Running variance using Welford's algorithm.

Parameters

  • ddof

    Default1

    Delta Degrees of Freedom. The divisor used in calculations is n - ddof, where n represents the number of seen elements.

Attributes

  • mean

    It is necessary to calculate the mean of the data in order to calculate its variance.

Examples

from river import stats

X = [3, 5, 4, 7, 10, 12]

var = stats.Var()
for x in X:
    print(var.update(x).get())
0.0
2.0
1.0
2.916666
7.7
12.56666

You can measure a rolling variance by using a utils.Rolling wrapper:

from river import utils

X = [1, 4, 2, -4, -8, 0]
rvar = utils.Rolling(stats.Var(ddof=1), window_size=3)
for x in X:
    print(rvar.update(x).get())
0.0
4.5
2.333333
17.333333
25.333333
16.0

Methods

get

Return the current value of the statistic.

revert
update

Update and return the called instance.

Parameters

  • x'numbers.Number'
  • w — defaults to 1.0

update_many

Notes

The outcomes of the incremental and parallel updates are consistent with numpy's batch processing when ddof1.

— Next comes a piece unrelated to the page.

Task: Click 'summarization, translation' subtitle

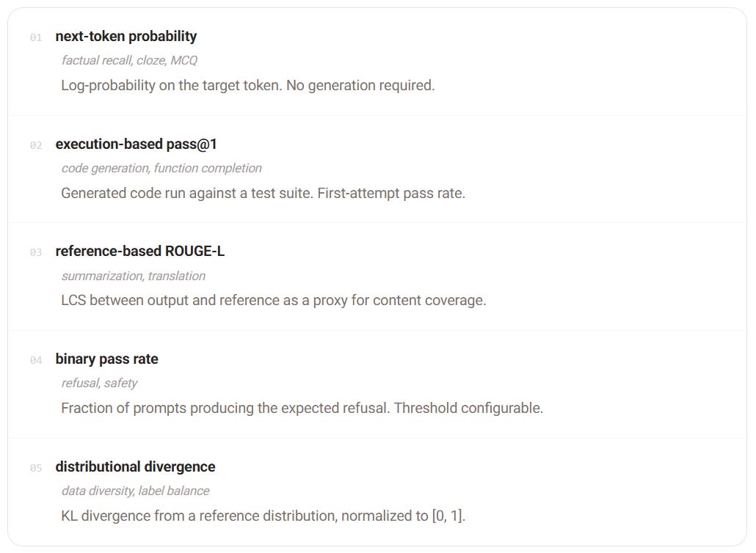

  1. Wikipedia article on algorithms for calculating variance 

  2. Chan, T.F., Golub, G.H. and LeVeque, R.J., 1983. Algorithms for computing the sample variance: Analysis and recommendations. The American Statistician, 37(3), pp.242-247. 

  3. Schubert, E. and Gertz, M., 2018, July. Numerically stable parallel computation of (co-)variance. In Proceedings of the 30th International Conference on Scientific and Statistical Database Management (pp. 1-12).